■ **Assigned task**
Please copy out the records that follow, word for word.

■ **Working data**

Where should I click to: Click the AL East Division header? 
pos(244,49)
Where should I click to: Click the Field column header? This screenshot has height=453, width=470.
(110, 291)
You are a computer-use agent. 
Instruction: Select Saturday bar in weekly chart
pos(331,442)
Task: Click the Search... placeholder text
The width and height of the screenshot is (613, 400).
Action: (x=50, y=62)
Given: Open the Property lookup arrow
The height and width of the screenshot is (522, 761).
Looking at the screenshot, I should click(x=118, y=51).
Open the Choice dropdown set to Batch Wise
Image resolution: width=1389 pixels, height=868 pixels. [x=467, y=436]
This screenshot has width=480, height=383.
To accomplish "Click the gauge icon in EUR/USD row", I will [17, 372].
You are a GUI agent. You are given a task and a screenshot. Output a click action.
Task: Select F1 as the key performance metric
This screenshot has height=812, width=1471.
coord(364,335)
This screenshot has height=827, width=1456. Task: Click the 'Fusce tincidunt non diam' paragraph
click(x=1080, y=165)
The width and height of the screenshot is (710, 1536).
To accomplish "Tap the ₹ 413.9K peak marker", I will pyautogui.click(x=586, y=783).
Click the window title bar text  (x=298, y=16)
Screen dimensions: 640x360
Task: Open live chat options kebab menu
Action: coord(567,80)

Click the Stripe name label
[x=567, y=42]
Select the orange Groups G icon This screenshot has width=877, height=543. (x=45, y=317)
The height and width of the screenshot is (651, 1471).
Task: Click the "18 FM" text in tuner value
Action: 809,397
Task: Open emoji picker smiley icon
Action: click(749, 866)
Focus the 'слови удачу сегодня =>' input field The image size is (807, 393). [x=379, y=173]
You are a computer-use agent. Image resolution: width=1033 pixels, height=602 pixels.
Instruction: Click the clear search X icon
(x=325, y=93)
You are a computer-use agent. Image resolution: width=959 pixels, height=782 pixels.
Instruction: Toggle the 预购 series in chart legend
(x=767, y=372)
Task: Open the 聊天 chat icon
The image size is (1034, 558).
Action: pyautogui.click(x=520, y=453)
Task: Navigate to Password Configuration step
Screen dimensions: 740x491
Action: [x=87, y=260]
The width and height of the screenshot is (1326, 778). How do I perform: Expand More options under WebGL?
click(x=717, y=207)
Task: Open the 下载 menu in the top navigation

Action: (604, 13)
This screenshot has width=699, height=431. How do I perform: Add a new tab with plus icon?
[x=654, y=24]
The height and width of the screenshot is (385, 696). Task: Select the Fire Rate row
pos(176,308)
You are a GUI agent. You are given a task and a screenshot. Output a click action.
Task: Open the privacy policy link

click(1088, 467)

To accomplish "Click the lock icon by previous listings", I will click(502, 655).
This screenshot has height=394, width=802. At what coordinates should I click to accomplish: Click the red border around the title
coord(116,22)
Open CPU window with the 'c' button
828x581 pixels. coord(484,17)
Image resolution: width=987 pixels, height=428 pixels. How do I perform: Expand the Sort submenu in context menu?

■ **Answer space**
Where should I click to: Click the AL East Division header? 
pos(244,49)
Where should I click to: Click the Field column header? This screenshot has height=453, width=470.
(110, 291)
You are a computer-use agent. 
Instruction: Select Saturday bar in weekly chart
pos(331,442)
Task: Click the Search... placeholder text
The width and height of the screenshot is (613, 400).
Action: (x=50, y=62)
Given: Open the Property lookup arrow
The height and width of the screenshot is (522, 761).
Looking at the screenshot, I should click(x=118, y=51).
Open the Choice dropdown set to Batch Wise
Image resolution: width=1389 pixels, height=868 pixels. [x=467, y=436]
This screenshot has width=480, height=383.
To accomplish "Click the gauge icon in EUR/USD row", I will [17, 372].
You are a GUI agent. You are given a task and a screenshot. Output a click action.
Task: Select F1 as the key performance metric
This screenshot has height=812, width=1471.
coord(364,335)
This screenshot has height=827, width=1456. Task: Click the 'Fusce tincidunt non diam' paragraph
click(x=1080, y=165)
The width and height of the screenshot is (710, 1536).
To accomplish "Tap the ₹ 413.9K peak marker", I will pyautogui.click(x=586, y=783).
Click the window title bar text  (x=298, y=16)
Screen dimensions: 640x360
Task: Open live chat options kebab menu
Action: coord(567,80)

Click the Stripe name label
[x=567, y=42]
Select the orange Groups G icon This screenshot has width=877, height=543. (x=45, y=317)
The height and width of the screenshot is (651, 1471).
Task: Click the "18 FM" text in tuner value
Action: 809,397
Task: Open emoji picker smiley icon
Action: click(749, 866)
Focus the 'слови удачу сегодня =>' input field The image size is (807, 393). [x=379, y=173]
You are a computer-use agent. Image resolution: width=1033 pixels, height=602 pixels.
Instruction: Click the clear search X icon
(x=325, y=93)
You are a computer-use agent. Image resolution: width=959 pixels, height=782 pixels.
Instruction: Toggle the 预购 series in chart legend
(x=767, y=372)
Task: Open the 聊天 chat icon
The image size is (1034, 558).
Action: pyautogui.click(x=520, y=453)
Task: Navigate to Password Configuration step
Screen dimensions: 740x491
Action: [x=87, y=260]
The width and height of the screenshot is (1326, 778). How do I perform: Expand More options under WebGL?
click(x=717, y=207)
Task: Open the 下载 menu in the top navigation

Action: (604, 13)
This screenshot has width=699, height=431. How do I perform: Add a new tab with plus icon?
[x=654, y=24]
The height and width of the screenshot is (385, 696). Task: Select the Fire Rate row
pos(176,308)
You are a GUI agent. You are given a task and a screenshot. Output a click action.
Task: Open the privacy policy link

click(1088, 467)

To accomplish "Click the lock icon by previous listings", I will click(502, 655).
This screenshot has height=394, width=802. At what coordinates should I click to accomplish: Click the red border around the title
coord(116,22)
Open CPU window with the 'c' button
828x581 pixels. coord(484,17)
Image resolution: width=987 pixels, height=428 pixels. How do I perform: Expand the Sort submenu in context menu?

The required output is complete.